CN115493595A

CN115493595A - AUV path planning method based on local perception and near-end optimization strategy

Info

Publication number: CN115493595A
Application number: CN202211219574.9A
Authority: CN
Inventors: 杨嘉琛; 霍紫强; 霍佳明; 肖帅; ***
Original assignee: Tianjin University
Current assignee: Tianjin University
Priority date: 2022-09-28
Filing date: 2022-09-28
Publication date: 2022-12-20

Abstract

The current ocean exploration mode is transformed to intellectualization and informatization so as to pursue smaller action risk and longer navigation time, the importance of an underwater unmanned exploration system is increasingly highlighted, and path planning considering ocean current factors and obstacle factors becomes a necessary condition for underwater navigation of the AUV. The invention provides an AUV path planning method of a near-end optimization strategy algorithm combined with local perception under the condition that ocean current factors are ignored and local obstacle information is not effectively utilized. A flow chart of AUV underwater path planning is obtained by constructing an underwater ocean current environment, constructing a neural network structure of a near-end optimization strategy, and designing and considering a multi-factor reward function. The method was verified experimentally. The method can be widely applied to real-time path planning of the underwater AUV.

Description

AUV path planning method based on local perception and near-end optimization strategy

Technical Field

The invention belongs to the field of AUV autonomous path planning, and particularly relates to an AUV path planning method considering ocean current influence and based on local perception and a near-end optimization strategy.

Background

The importance of the underwater unmanned detection system is increasingly highlighted along with the change of the current ocean detection mode to intellectualization and informatization so as to pursue smaller action risk and longer navigation time. The AUV is an important component of an underwater unmanned combat system, the path planning is an important technology for safely and effectively completing combat missions by the AUV, constraint conditions such as ocean currents, obstacle avoidance and self performance need to be considered, and indexes such as energy consumption, navigation time and safety concealment are pursued to be optimal.

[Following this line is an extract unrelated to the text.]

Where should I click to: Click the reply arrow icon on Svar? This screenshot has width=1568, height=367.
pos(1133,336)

The current common path planning methods mainly include a search method based on a directed graph, a heuristic search algorithm, an artificial potential field method, a fast random tree generation method and the like. For the AUV path planning problem in a large-scale area, rapidly obtaining a path meeting the requirement is more important than spending a large amount of time to solve an optimal path, and the reinforcement learning algorithm becomes a hotspot for path planning algorithm research due to the intelligence and dynamic learning capability of the reinforcement learning algorithm.

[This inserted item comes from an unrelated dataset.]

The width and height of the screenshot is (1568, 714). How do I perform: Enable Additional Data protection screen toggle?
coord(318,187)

The reinforcement learning mainly comprises an intelligent agent, an environment, a state, an action and a reward; after the agent has performed an action, the agent will acquire a new observed state for which the state transition context will give a reward signal. The agent then performs a new action according to the current policy based on the reward of the new state and environmental feedback. The intelligent agent continuously optimizes own strategies through reinforcement learning, and finally can take optimal actions in different states. The near-end optimization strategy algorithm belongs to a reinforcement learning algorithm based on a strategy and is used for solving the problem of action selection under a multi-dimensional action space.

Disclosure of Invention

The invention aims to solve the technical problem of providing an AUV path planning method of a near-end optimization strategy algorithm combined with local perception. The technical scheme of the invention is as follows:

1. acquiring obstacle information and ocean current information, and constructing a three-dimensional environment according to the information;

2. a critic network for evaluating the action and an actor network for outputting the action are constructed, and network parameters are initialized.

3. And selecting an action according to the output of the neural network, acquiring a sample, and putting the sample into an experience pool for later learning.

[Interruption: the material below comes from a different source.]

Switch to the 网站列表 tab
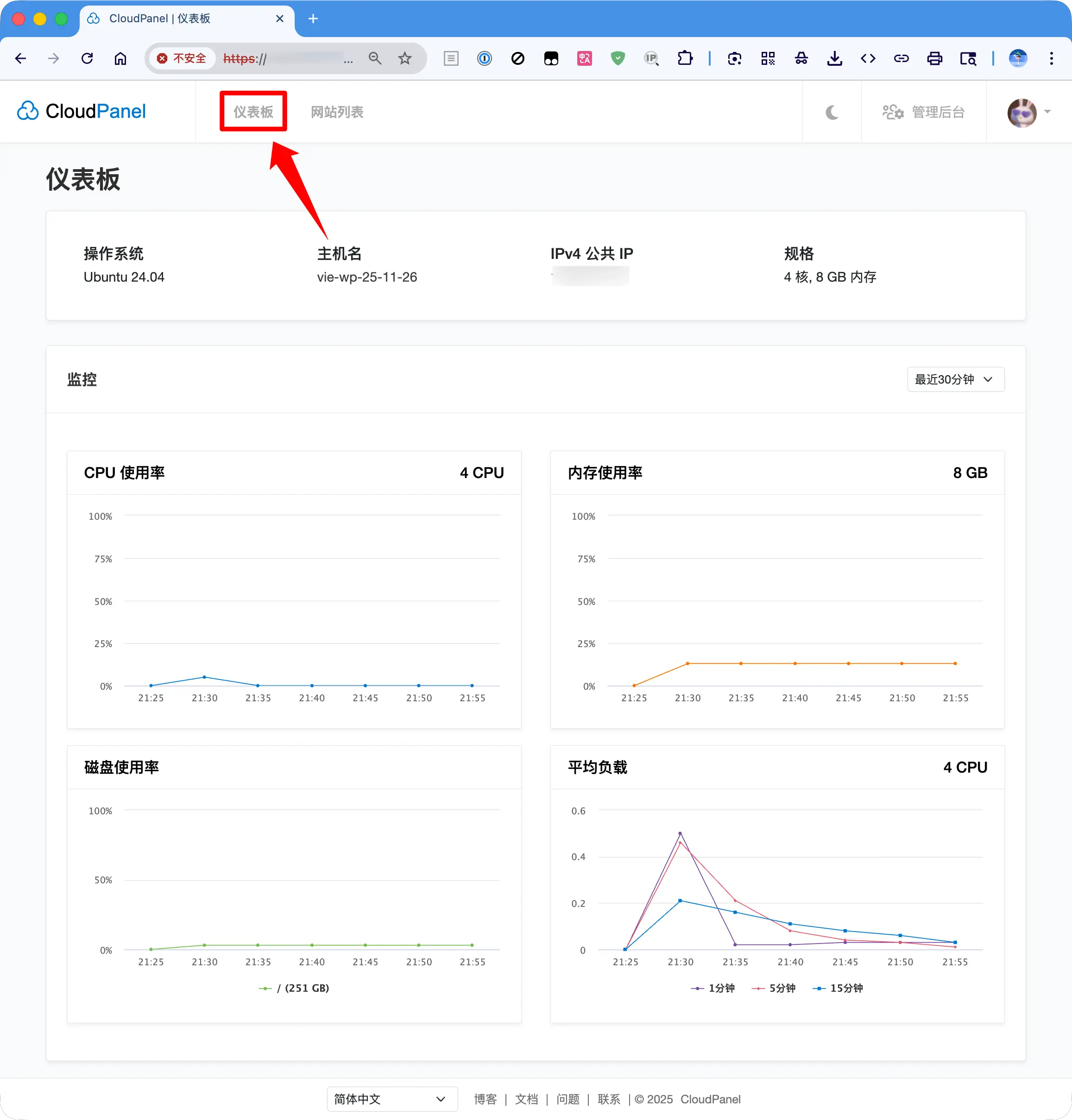The image size is (1072, 1120). coord(337,112)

4. The reward function in the sample is calculated as follows:

R _d ＝arctank ₁ (ξ _t -ξ _t+1 -δ _d )

in which ξ _t Distance, δ, representing the current position of the AUV and the target point _d For bias terms, the AUV is harder to obtain a positive reward.

The reward associated with ocean currents is determined by actual speed

And AUV speed

The ratio of (a) to (b) is set. When the target is reachable and ocean currents have a positive influence on the movement of the AUV, the actual speed should be greater than the speed of the AUV. Parameter tau _c Typically set to 0.5 to facilitate increased ocean current utilization by the AUV. R _c Decreasing with increasing ocean current angle and increasing with increasing ocean current velocity. When ocean currents are negatively affected or utilized to a lesser extent, the formula tends to pass through δ _c Punishment is made to the agent.

The final reward function is: r = k 1R _d +k2*R _c

5. The critic network and actor network are learned using the samples, and the updated formula for the actor network is derived as follows:

the objective function is:

the gradient of the objective function is:

updating the formula: is composed of

Alpha is the learning rate

The actor network is updated in the way of

When merit function estimate

Above 0, the network parameters will be optimized towards increasing the probability of this action output, but to r _t (θ) =1+ ε; on the contrary, when

Then the network parameters will be optimized towards the probability direction of decreasing the action until r _t (θ) =1- ε, essentially controlling the magnitude of policy updates.

In the near-end optimization strategy, the merit function is estimated using the timing difference error, and a single-step TD-error is defined as the difference between the cumulative discount reward and the Critic network state estimate. The estimate of the merit function is N steps TD-error, expressed as:

δ _t ＝rx ₊₁ +γV _β (s _t+1 )-V _β (s _t ).

the merit function is:

the updating mode of the critic network is as follows: l is a radical of an alcohol ^VF β＝(V _β -V _t ^targ ) ²

6. The parameters are updated for both networks in the manner of 5. And according to the output probability distribution, sampling and selecting actions are carried out. The above sampling and network updating process is repeated until a specified maximum number of rounds is reached. The mark of the end of each round is the maximum number of steps or the target point is reached, and finally the path is output.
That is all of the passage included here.